Johnson also understands the value of authenticity.
You’ll find that the worst thing a head coach can do in the NFL is try to be somebody they’re not. The most successful ones are true to themselves. They show the players who they are and what motivates them to be great. That honesty of character is often the quickest way to earn a locker room’s trust. This is something many people doubted Ben Johnson could do. They saw him as too scientific and mathematical. He would never understand how to connect with people. It didn’t take long to realize the opposite was true. Few coaches had a better sense of the moment when motivating players than Johnson. His shirtless celebration after beating Philadelphia was a perfect example.
Great coaches always have an uncanny knack for this kind of thing. They don’t deliver the same cookie-cutter speech after every win. They understand that certain games and opponents mean more than others and craft their motivations accordingly. Everybody remembers Jimmy Johnson’s iconic post-game speech after beating the San Francisco 49ers in the 1992 NFC Championship. He knew the caliber of opponent his team had just beaten, and how brutal the climb back to the mountaintop had been for Dallas.
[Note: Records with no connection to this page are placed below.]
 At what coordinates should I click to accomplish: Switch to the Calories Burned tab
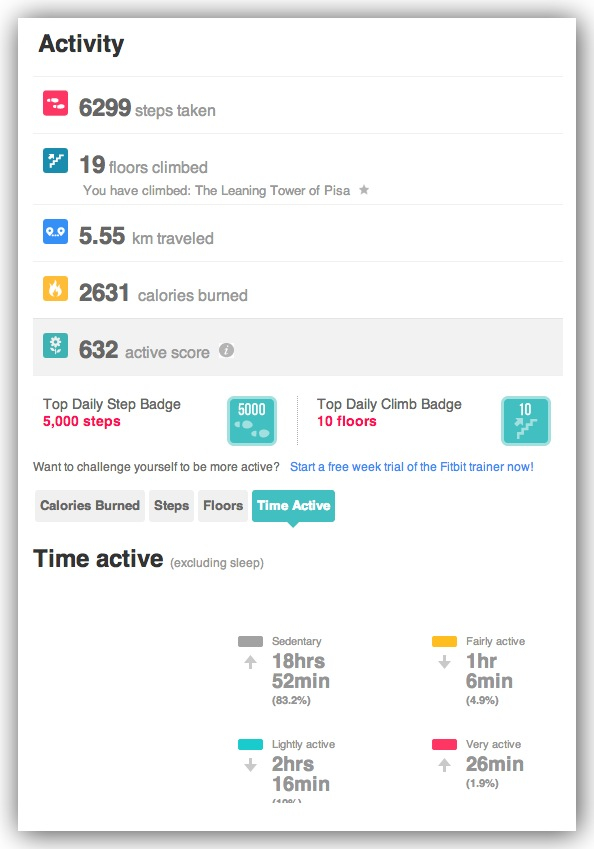(90, 506)
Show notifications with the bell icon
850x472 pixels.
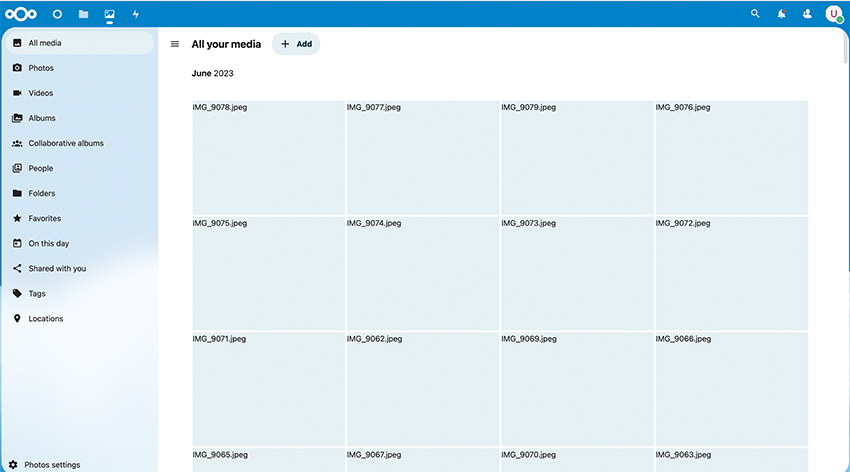coord(781,14)
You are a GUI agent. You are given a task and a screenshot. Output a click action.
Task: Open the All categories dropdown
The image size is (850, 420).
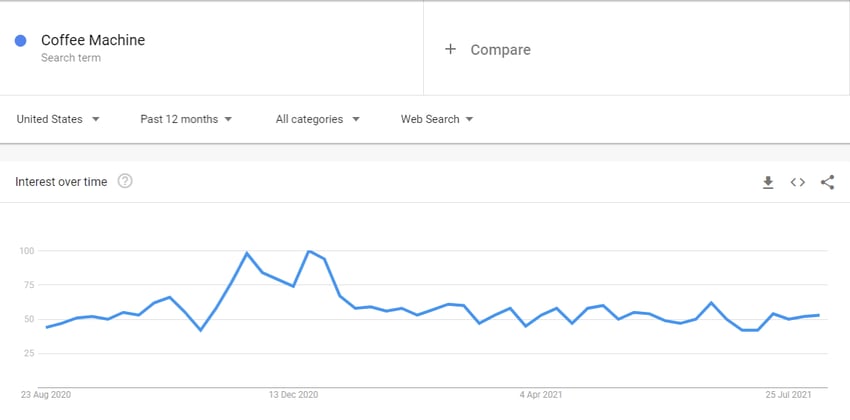[x=318, y=119]
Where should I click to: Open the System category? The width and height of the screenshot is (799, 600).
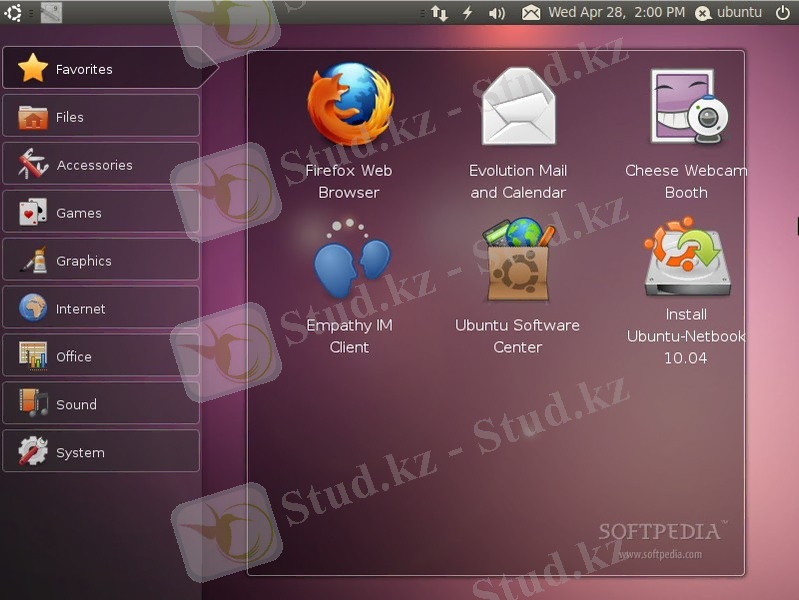(x=101, y=453)
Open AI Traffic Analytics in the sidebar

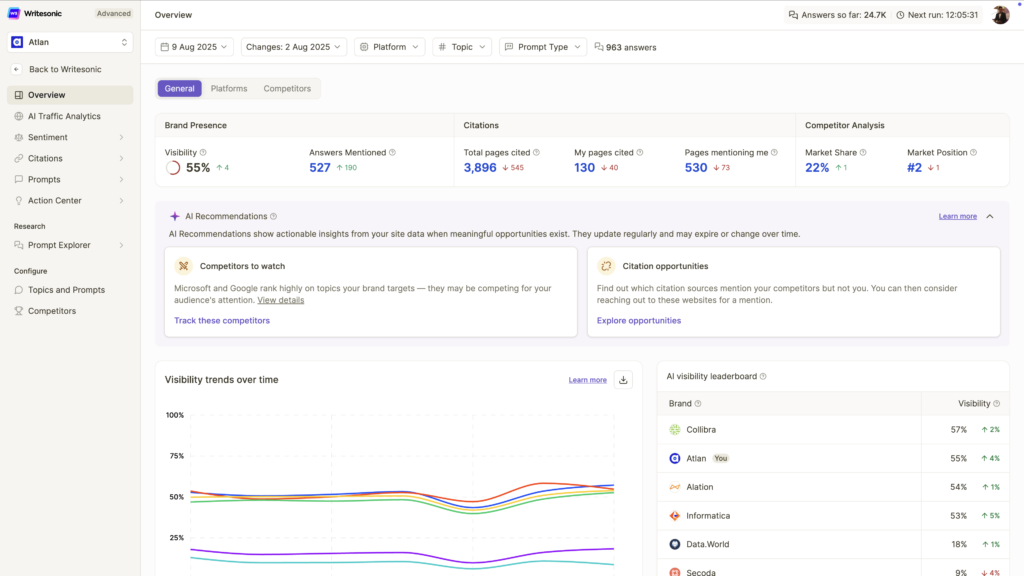[62, 115]
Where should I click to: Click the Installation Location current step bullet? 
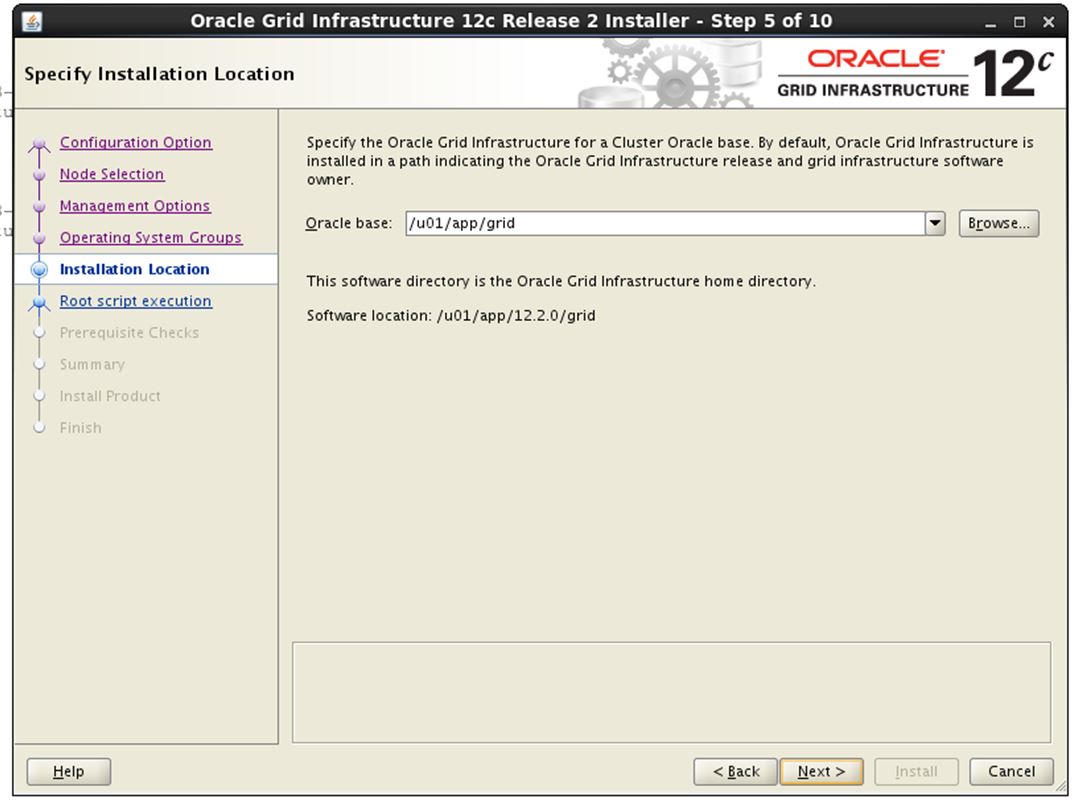40,270
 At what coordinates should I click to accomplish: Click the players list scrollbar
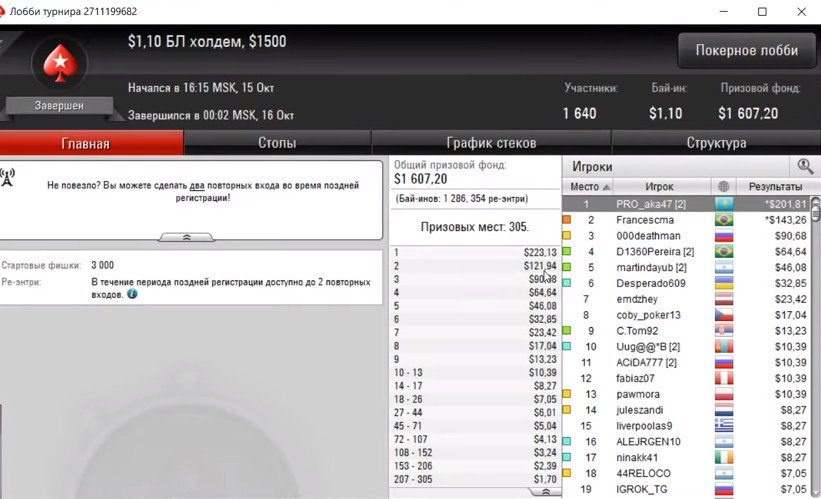(815, 346)
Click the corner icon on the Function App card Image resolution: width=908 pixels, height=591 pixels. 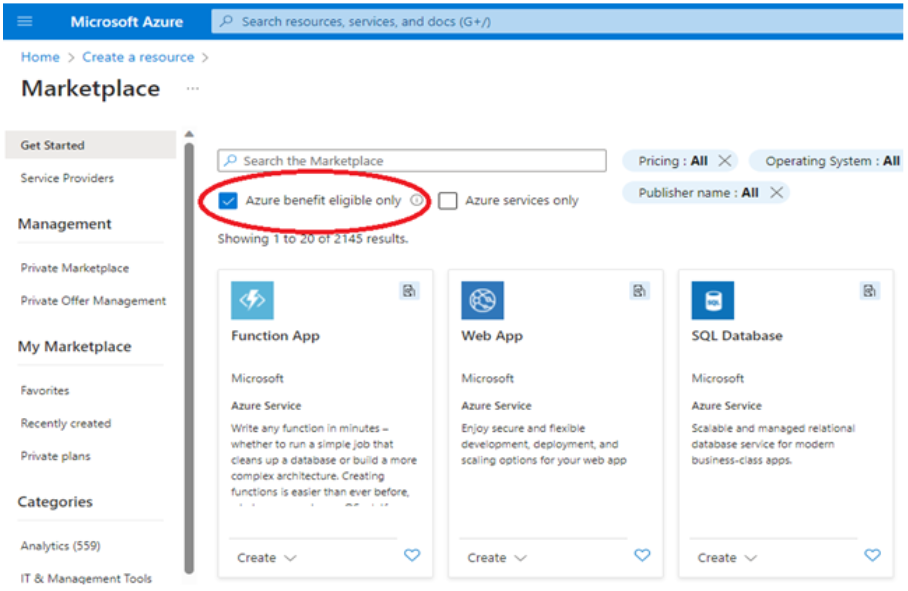click(x=409, y=289)
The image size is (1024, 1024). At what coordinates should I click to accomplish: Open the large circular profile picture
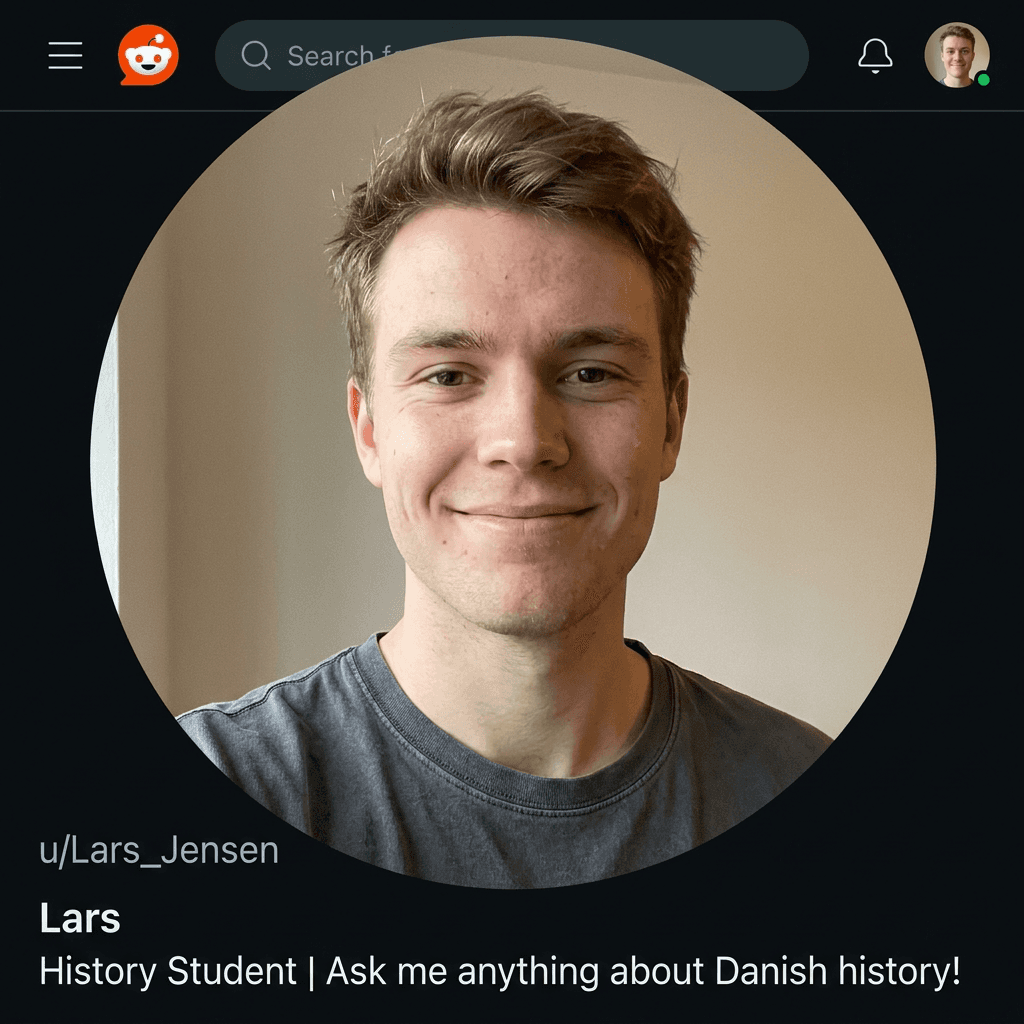(513, 462)
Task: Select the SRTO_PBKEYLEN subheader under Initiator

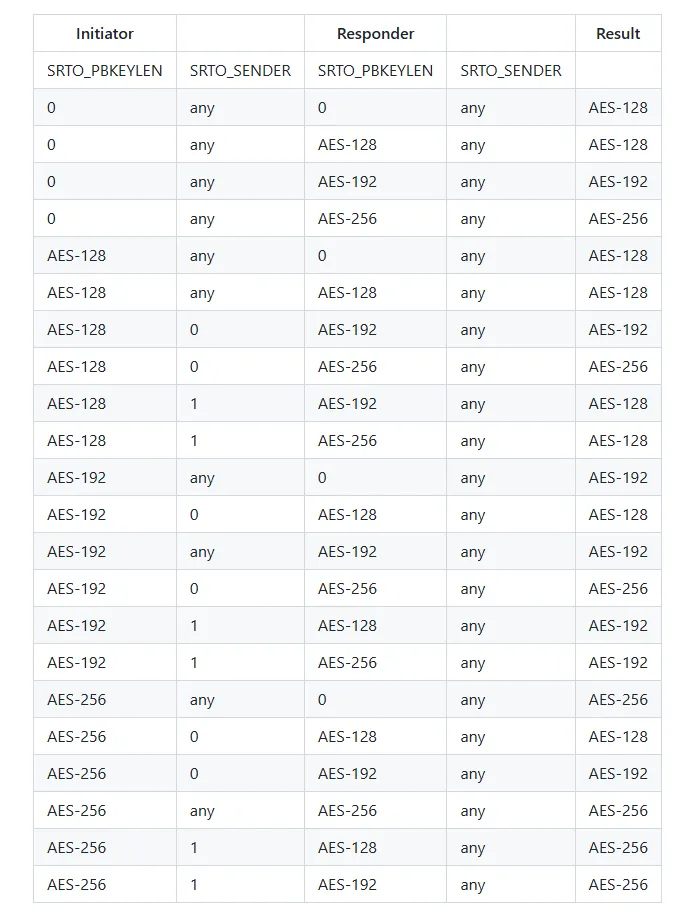Action: coord(105,71)
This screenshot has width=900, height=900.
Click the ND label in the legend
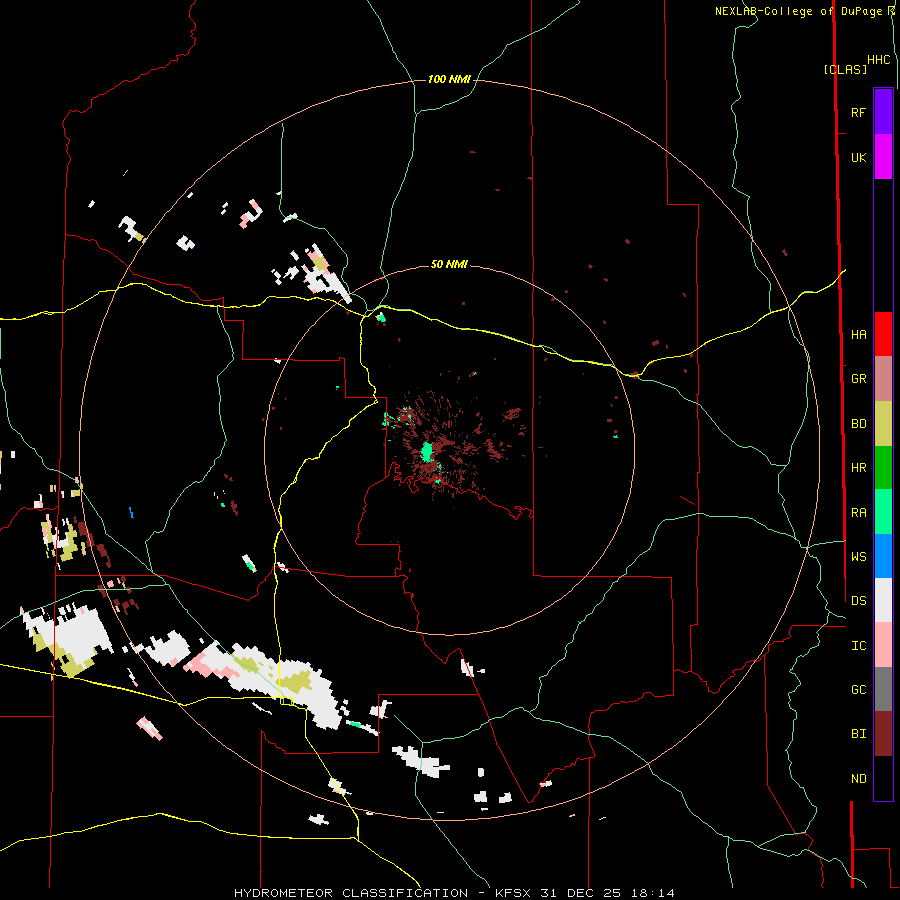[858, 778]

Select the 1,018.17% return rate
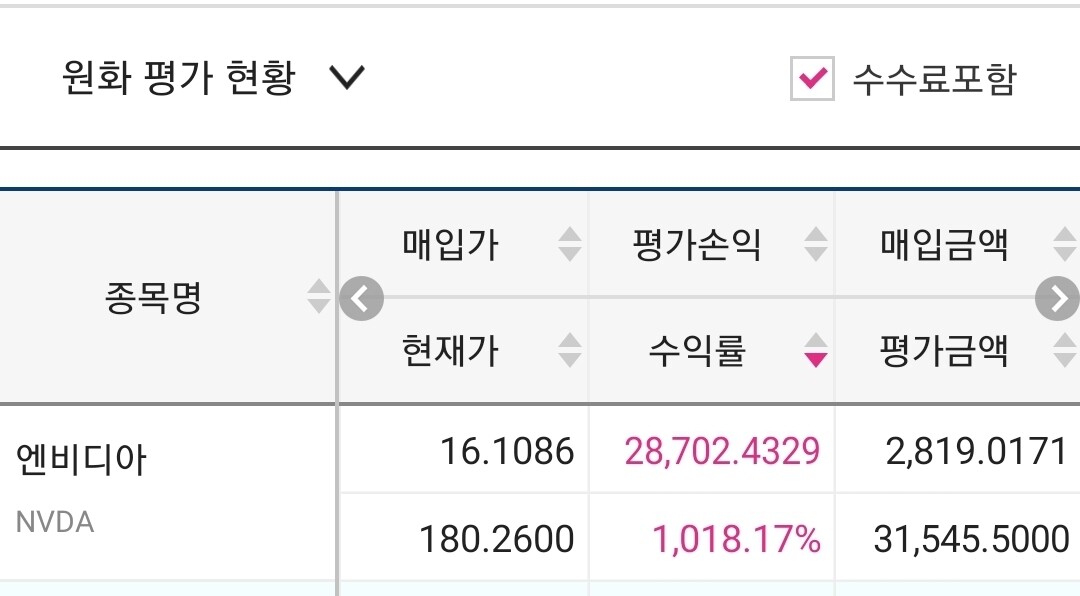click(736, 540)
Johnson also has an added bonus that other “psychos” enjoyed.
That is a say over the roster composition. Bill Parcells often clashed with owners and general managers because they wouldn’t give him final say on the players he coached. “If they want you to cook the dinner, at least they ought to let you shop for some of the groceries.” It was a concise explanation for a complex problem. Many coaches lack the eye for talent. However, you’ll often find that the psycho coaches Simms referenced don’t have that issue.
| Coach | Players he drafted |
| Bill Walsh | Joe Montana, Ronnie Lott, Jerry Rice, Roger Craig, Charles Haley |
| Bill Belichick | Tom Brady, Richard Seymour, Logan Mankins, Rob Gronkowski |
| Jimmy Johnson | Troy Aikman, Emmitt Smith, Darren Woodson, Jason Taylor |
| Andy Reid | Donovan McNabb, Jason Kelce, Travis Kelce, Patrick Mahomes |
| Sean Payton | Jahri Evans, Jimmy Graham, Cameron Jordan, Alvin Kamara |
It’s still early, but there are already signs Johnson is in that same tier. Colston Loveland, Luther Burden, and Kyle Monangai were all instant hits as rookies this year. If that is a taste of things to come, the Bears are in far more capable hands than they could’ve ever dreamed.